§ **PROVIDED PASSAGE**:
________________________________________
On 24 May 2024, a remixed version of the single titled "Perdió" (English: "He Lost") featuring Puerto Rican rapper Ivy Queen was released with an accompanying music video. The remix features different harmonies, ad-libs and additional bars from Ivy Queen, in-place of the original track's final bars.

==Release and promotion==
The song was first performed on May 22, 2022, in Viladecans, Barcelona, alongside tracks such as "Sexy", "Chulo", "Tremendo Culón" and "La Prendo". It quickly gained widespread popularity and public approval, as recordings of the performance were soon uploaded to social media platforms like SoundCloud and TikTok, where users began enthusiastically promoting and generating hype around the track.

At concerts, audiences were already chanting "Perdió Este Culo" before the song was officially released on streaming platforms. This organic anticipation significantly contributed to the track’s viral momentum and cultural traction.

"Perdió Este Culo" was released along with the album on 26 January 2024. Bad Gyal performed the song in a medley, along with "Fiebre," "Chulo," "La que no se mueva," "Flow 2000," and "Duro de verdad pt.2" at the 2024 Los 40 Music Awards. The official music video was released on Bad Gyal's official YouTube channel on 26 January 2024. It was directed by Félix Bollaín, starring Spanish actor Martiño Rivas. In the video, Rivas and Bad Gyal "play a couple who have just broken up." It has attained over 18 million views as of December 2024.

==Reception==
Billboard, in their weekly round-up of the best new Latin music releases, said the song was "more fun and less racy than its title." Constanza Rodriguez for Chilean newspaper, La Rata named the song as one of the highlights of the album, comparing it to the earlier singles in her discography. At the 2024 Los 40 Music Awards, it was nominated for Best Spanish Video.

==Remix==

===Background===
Bad Gyal credits Ivy Queen as one of her primary influences, revealing to have listened to her music since she was a young girl. In December 2023, Bad Gyal and Queen met for the first time backstage at Rauw Alejandro’s Club Saturno concert in San Juan, Puerto Rico. In March 2024, the pair celebrated their birthdays together in Miami.
________________________________________
§ **SUPPLIED RECORDS**:
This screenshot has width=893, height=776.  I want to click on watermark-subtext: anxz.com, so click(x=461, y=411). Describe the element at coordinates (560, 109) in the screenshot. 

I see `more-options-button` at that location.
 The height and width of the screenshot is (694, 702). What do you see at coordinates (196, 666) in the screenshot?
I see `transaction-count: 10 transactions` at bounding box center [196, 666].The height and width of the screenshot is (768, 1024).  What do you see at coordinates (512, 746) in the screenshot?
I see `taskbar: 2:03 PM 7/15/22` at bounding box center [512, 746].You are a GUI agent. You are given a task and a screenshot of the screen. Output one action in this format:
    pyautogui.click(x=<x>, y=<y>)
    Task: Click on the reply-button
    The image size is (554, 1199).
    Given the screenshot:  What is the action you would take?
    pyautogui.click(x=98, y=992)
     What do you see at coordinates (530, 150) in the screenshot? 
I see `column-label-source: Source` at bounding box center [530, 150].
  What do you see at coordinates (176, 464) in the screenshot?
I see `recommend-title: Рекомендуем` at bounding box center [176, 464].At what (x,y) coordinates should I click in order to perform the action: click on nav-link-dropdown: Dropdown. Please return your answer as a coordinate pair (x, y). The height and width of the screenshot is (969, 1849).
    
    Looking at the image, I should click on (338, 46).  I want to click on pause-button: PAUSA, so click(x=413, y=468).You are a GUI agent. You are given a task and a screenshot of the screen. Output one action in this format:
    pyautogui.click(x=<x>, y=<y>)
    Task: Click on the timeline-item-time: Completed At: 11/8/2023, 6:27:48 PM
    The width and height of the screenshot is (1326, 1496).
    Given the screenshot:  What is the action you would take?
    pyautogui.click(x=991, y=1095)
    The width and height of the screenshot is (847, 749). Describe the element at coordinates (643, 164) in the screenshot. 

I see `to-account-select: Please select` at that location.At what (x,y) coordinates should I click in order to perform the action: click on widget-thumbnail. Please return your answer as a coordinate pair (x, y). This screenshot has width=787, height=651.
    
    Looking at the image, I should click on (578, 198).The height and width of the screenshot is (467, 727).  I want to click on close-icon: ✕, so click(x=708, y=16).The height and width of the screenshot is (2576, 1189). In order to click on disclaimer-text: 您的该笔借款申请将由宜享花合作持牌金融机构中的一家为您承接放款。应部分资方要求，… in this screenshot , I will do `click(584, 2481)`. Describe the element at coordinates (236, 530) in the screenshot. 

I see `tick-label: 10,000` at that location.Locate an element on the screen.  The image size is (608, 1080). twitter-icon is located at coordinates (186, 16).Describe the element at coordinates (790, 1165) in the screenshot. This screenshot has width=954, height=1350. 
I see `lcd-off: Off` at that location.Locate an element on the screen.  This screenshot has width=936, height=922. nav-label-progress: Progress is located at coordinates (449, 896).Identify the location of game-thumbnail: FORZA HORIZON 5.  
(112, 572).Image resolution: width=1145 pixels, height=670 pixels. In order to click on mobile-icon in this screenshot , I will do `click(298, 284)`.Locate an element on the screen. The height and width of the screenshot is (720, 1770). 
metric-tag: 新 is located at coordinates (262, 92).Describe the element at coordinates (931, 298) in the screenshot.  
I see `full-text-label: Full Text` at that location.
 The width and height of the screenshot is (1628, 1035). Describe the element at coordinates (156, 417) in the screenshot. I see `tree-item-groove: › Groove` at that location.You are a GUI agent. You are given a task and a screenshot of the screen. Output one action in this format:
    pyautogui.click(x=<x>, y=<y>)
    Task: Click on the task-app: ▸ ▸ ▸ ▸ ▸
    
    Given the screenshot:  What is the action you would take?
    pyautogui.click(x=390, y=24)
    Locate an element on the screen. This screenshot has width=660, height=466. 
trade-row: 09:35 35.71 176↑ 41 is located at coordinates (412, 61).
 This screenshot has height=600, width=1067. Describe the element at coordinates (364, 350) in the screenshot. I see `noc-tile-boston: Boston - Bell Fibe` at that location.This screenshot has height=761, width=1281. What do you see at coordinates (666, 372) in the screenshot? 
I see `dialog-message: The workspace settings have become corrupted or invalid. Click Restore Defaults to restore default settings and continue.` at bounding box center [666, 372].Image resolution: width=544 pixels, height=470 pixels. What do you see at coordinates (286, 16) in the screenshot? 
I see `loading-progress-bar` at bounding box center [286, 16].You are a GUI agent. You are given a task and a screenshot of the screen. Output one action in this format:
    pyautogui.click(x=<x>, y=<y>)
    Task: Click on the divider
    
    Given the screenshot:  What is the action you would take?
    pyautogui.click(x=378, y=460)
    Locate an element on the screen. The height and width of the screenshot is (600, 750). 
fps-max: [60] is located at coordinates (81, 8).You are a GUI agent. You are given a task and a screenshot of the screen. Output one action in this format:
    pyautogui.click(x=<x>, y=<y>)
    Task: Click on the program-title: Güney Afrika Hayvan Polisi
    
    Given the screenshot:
________________________________________
§ **COMPLETE THE FOLLOWING**:
- a) From the passage on the song "Perdió Este Culo," reproduce word for word the stretch running from "On 24 May 2024, a" up to and including "around the track.".
- b) Render this sentence from the passage on "Perdió Este Culo" in Spanish: "In December 2023, Bad Gyal and Queen met for the first time backstage at Rauw Alejandro’s Club Saturno concert in San Juan, Puerto Rico."

§ **RESPONSES TO THE EXERCISE**:
- a)
On 24 May 2024, a remixed version of the single titled "Perdió" (English: "He Lost") featuring Puerto Rican rapper Ivy Queen was released with an accompanying music video. The remix features different harmonies, ad-libs and additional bars from Ivy Queen, in-place of the original track's final bars.

==Release and promotion==
The song was first performed on May 22, 2022, in Viladecans, Barcelona, alongside tracks such as "Sexy", "Chulo", "Tremendo Culón" and "La Prendo". It quickly gained widespread popularity and public approval, as recordings of the performance were soon uploaded to social media platforms like SoundCloud and TikTok, where users began enthusiastically promoting and generating hype around the track.

- b) En diciembre de 2023, Bad Gyal y Queen se conocieron por primera vez entre bastidores en el concierto Club Saturno de Rauw Alejandro en San Juan, Puerto Rico.